16 In my opinion, however, the Council did not impose a condition which significantly altered the development in respect of which consent was sought. The Council simply failed to give consent to an aspect of the development in respect of which consent was sought. The Council did that because it considered that the function of giving consent to the pump and the pumping of water from Nelsons Creek was the function of the Ministerial Corporation, the body having the administration of the Water Act 1912.
17 It did not follow that the Council failed to give proper consideration to the totality of the development proposed. The documents tendered in evidence from the Council's file show that the Council's consultant Kathy Martin and the Council's officers considered the environmental implications of the pump and pumping water from Nelsons Creek. They had before them, inter alia, the detailed information which the appellants had provided.
18 There was correspondence between Kathy Martin, the Council's consultant, and Mr Russell Hetherington, the appellants' consultant, raising the possibility of ecological harm and the need for additional studies. Ms Martin appears to have accepted Mr Hetherington's lengthy response which includes the paragraph:
"Additional studies are not required for the purposes of confirming whether the impacts of the proposal are minor, and therefore are not significant to threatened species. It has already been determined that the effects will not be significant and the purpose of the additional studies is merely for determining the most appropriate safeguards/mitigation measures that may in a particular circumstance be required."
19 A lengthy and detailed report which went to Council from the Council's Director of Environmental Services concluded that the impact of the proposal on ecological communities was likely to be minor and could be controlled by the imposition of conditions. The report said, for example:
"The use of fuel and oils associated with the pumps themselves, could be a potential threat to water quality and hence threatened frog species. The threat of contamination of the watercourse will be minimised by the placement of pumps well away from the water and by strict adherence to the proposed water quality controls as detailed in the Company's MOP (Ross Mining N.L. 1997) (Greenloaning Biostudies, June 1998, p 21)."
20 The Council in its Determination of 24 September 1998 adopted the report and included many conditions to protect against ecological and other environmental damage, including the following:
"4. All safeguards and mitigation measures relevant to threatened species included in the Threatened Species Management Plan - Timbarra Gold Project Mining Lease 1386 (A. Martin, Greenloaning Biostudies Pty Ltd, January 1998) and the Flora and Fauna Impact Assessment - Timbarra Gold Mine Proposed Access Road (Greenloaning Biostudies Pty Ltd, ERM Mitchell McCotter, February 1998) are to be implemented as appropriate for the development.
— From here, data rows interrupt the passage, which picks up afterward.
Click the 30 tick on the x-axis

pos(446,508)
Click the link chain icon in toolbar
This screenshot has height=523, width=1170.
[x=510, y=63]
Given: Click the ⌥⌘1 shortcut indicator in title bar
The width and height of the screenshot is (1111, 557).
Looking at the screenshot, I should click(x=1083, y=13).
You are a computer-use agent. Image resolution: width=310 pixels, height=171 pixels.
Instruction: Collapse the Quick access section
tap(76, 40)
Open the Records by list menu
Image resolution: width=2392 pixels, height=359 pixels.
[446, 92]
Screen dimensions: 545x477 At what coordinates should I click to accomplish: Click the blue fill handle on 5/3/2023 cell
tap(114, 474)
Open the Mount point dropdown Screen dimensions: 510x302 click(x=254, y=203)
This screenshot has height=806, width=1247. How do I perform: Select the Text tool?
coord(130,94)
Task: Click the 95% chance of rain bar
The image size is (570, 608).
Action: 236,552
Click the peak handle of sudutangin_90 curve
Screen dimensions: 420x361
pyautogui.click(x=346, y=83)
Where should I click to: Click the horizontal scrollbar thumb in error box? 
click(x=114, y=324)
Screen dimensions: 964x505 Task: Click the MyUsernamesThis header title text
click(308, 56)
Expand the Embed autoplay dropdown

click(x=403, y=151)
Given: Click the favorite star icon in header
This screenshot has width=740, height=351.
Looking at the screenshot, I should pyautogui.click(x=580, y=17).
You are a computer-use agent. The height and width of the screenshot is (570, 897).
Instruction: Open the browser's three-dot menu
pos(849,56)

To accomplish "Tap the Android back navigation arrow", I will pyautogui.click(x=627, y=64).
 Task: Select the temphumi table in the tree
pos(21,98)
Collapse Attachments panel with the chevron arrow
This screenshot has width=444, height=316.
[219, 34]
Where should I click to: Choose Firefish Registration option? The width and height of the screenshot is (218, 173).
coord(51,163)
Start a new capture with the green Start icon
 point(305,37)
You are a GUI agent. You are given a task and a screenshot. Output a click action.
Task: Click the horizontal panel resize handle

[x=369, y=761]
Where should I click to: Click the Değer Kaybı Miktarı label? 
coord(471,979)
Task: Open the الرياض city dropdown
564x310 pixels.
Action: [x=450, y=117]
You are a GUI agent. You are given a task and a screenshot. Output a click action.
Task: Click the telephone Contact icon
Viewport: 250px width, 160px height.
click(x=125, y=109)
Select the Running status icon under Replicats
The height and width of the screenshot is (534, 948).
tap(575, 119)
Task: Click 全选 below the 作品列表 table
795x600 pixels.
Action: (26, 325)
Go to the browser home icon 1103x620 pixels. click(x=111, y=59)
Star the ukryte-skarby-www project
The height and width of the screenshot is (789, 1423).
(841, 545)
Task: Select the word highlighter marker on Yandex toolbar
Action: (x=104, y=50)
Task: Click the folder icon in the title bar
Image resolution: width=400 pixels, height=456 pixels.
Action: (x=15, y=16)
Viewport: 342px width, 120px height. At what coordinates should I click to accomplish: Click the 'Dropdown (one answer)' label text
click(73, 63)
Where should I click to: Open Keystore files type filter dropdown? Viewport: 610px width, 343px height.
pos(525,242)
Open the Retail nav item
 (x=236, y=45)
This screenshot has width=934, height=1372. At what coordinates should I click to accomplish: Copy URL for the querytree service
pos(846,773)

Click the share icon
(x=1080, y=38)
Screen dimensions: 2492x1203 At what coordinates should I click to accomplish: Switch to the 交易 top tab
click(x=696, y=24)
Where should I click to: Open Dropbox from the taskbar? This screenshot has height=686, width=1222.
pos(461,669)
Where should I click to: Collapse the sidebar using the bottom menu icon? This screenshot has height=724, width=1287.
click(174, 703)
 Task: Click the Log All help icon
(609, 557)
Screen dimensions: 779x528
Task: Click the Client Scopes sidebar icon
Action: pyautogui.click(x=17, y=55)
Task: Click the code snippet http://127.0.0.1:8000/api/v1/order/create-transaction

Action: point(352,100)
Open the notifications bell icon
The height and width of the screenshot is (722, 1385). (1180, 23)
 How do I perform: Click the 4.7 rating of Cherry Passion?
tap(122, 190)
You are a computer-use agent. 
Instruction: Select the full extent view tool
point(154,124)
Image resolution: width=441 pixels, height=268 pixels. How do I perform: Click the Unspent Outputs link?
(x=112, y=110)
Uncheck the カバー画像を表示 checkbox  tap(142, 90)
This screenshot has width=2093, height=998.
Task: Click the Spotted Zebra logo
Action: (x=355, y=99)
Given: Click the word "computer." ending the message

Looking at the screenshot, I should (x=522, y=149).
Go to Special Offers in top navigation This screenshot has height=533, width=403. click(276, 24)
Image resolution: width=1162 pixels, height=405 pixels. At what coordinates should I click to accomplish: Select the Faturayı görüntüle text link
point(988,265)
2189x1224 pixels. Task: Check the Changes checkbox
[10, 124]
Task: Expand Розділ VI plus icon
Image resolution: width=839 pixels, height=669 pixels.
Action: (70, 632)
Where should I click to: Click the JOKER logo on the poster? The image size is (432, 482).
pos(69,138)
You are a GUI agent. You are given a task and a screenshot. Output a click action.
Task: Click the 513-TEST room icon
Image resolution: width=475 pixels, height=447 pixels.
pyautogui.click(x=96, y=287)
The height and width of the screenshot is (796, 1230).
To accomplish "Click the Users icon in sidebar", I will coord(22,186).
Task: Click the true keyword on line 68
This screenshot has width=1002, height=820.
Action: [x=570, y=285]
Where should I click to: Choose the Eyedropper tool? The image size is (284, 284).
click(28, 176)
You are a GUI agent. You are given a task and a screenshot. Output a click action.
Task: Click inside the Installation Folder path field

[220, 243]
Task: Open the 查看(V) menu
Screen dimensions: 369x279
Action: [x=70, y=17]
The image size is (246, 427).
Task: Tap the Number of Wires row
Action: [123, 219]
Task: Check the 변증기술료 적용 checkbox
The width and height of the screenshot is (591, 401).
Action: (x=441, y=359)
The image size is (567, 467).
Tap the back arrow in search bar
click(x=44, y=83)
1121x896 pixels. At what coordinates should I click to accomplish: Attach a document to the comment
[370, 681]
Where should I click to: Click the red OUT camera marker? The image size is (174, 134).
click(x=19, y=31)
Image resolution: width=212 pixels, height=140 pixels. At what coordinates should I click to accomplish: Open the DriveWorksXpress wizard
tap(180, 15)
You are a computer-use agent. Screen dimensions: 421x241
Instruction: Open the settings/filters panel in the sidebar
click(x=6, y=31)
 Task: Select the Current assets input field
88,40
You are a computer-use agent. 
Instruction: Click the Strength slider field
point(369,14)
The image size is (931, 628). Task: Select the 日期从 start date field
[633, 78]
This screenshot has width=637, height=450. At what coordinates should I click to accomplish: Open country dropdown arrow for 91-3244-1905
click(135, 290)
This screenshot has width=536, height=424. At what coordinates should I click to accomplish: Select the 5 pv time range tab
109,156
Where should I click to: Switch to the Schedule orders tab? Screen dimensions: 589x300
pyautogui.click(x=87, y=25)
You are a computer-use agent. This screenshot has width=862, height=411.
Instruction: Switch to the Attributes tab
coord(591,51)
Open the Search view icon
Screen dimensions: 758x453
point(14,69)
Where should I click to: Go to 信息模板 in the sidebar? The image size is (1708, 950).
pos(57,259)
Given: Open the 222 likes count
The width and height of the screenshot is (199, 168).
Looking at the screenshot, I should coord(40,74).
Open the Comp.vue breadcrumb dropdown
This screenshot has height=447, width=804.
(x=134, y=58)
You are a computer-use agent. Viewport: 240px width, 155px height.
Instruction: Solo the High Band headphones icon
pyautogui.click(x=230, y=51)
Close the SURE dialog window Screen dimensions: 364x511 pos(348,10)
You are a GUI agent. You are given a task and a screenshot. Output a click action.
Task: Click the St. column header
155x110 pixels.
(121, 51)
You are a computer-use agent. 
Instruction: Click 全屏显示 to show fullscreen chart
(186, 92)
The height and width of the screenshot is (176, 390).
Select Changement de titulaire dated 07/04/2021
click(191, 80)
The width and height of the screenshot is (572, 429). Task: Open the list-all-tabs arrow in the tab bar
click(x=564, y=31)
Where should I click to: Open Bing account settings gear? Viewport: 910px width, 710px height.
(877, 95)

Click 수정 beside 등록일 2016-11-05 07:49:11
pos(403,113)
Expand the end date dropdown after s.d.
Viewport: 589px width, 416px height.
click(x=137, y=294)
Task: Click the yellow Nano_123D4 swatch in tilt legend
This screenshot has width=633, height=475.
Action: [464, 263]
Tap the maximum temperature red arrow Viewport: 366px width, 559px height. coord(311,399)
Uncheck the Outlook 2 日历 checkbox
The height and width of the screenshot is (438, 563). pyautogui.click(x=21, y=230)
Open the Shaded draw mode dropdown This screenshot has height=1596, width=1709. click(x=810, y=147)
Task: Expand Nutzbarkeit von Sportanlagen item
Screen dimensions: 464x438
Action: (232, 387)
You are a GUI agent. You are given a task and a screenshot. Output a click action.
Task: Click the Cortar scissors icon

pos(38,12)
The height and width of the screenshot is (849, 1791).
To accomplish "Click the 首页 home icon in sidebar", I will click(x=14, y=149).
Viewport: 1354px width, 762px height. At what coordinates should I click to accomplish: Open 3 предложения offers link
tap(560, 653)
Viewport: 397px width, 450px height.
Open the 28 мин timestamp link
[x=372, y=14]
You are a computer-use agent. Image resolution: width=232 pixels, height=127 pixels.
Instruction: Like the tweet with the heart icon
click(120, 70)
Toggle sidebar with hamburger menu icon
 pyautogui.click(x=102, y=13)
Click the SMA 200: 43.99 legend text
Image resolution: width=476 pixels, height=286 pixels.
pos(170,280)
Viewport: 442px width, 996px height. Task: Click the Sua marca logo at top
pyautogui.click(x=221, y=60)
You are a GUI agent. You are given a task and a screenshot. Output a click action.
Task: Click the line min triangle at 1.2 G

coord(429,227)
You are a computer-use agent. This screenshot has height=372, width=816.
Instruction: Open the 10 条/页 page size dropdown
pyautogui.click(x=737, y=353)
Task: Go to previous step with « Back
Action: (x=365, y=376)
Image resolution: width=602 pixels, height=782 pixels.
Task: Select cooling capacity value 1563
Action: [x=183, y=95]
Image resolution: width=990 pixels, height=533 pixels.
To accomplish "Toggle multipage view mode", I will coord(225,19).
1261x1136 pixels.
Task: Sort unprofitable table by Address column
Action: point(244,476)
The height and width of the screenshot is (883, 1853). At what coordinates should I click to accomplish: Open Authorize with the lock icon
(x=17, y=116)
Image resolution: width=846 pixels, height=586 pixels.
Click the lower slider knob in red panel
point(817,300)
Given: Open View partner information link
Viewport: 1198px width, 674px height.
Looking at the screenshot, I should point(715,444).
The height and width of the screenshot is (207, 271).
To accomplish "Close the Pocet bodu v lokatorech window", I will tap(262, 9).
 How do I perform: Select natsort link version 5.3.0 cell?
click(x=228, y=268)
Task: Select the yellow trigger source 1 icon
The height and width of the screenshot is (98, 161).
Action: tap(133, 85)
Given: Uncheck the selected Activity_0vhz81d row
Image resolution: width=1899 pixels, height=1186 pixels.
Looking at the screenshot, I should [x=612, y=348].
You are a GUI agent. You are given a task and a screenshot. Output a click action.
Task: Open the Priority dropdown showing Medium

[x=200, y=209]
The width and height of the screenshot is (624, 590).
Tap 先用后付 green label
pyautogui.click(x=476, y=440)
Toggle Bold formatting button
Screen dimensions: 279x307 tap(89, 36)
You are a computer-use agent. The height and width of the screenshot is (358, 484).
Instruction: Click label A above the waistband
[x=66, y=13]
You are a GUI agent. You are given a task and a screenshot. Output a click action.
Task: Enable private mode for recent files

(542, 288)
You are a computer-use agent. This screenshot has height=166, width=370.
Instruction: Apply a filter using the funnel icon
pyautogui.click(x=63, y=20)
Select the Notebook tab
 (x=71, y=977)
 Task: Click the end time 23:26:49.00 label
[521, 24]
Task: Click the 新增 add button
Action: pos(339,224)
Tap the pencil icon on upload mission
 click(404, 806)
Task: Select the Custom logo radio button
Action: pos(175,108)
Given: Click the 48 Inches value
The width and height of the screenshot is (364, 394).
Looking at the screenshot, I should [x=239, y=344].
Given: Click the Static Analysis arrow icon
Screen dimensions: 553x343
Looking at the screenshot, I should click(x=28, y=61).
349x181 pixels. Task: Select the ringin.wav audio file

In addition the following measures are to be implemented and details of the measures submitted to Council prior to commencement of works:
(a) measures to ensure that the water pipeline does not form a major continuous barrier to small ground fauna,
(b) pre-clearing surveys to be undertaken prior to development of the access route,
(c) on the basis of results of pre-clearing and pre-development surveys, development of an appropriate monitoring programme for the pump site, and
(d) a rehabilitation program for those areas disturbed by the development to be implemented on decommissioning of the pump."
…
9. …
(c) the pump site is to be above the 100 year ARI flood level, and
…
11. The pump is to be bunded and any spillage is to be immediately cleaned up and waste collected and removed from the site. No fuel is to be stored on the site. Details are to be submitted to the satisfaction of Council's Director of Environmental Services prior to construction of the bund."
21 The safeguards and mitigation measures referred to in condition 4 included steps to be taken to minimize damage from the installation and operation of the pump and the extraction of water from Nelsons Creek. Conditions 9(c) and 11 also dealt with the pump.
22 It does not seem likely that, if the Council had granted consent to the pump and the pumping of water from Nelsons Creek it would have imposed any additional protective conditions. Its conditions covered the field. I am persuaded that the Council did give attention to, and satisfied itself about, the totality of the development which the appellants proposed.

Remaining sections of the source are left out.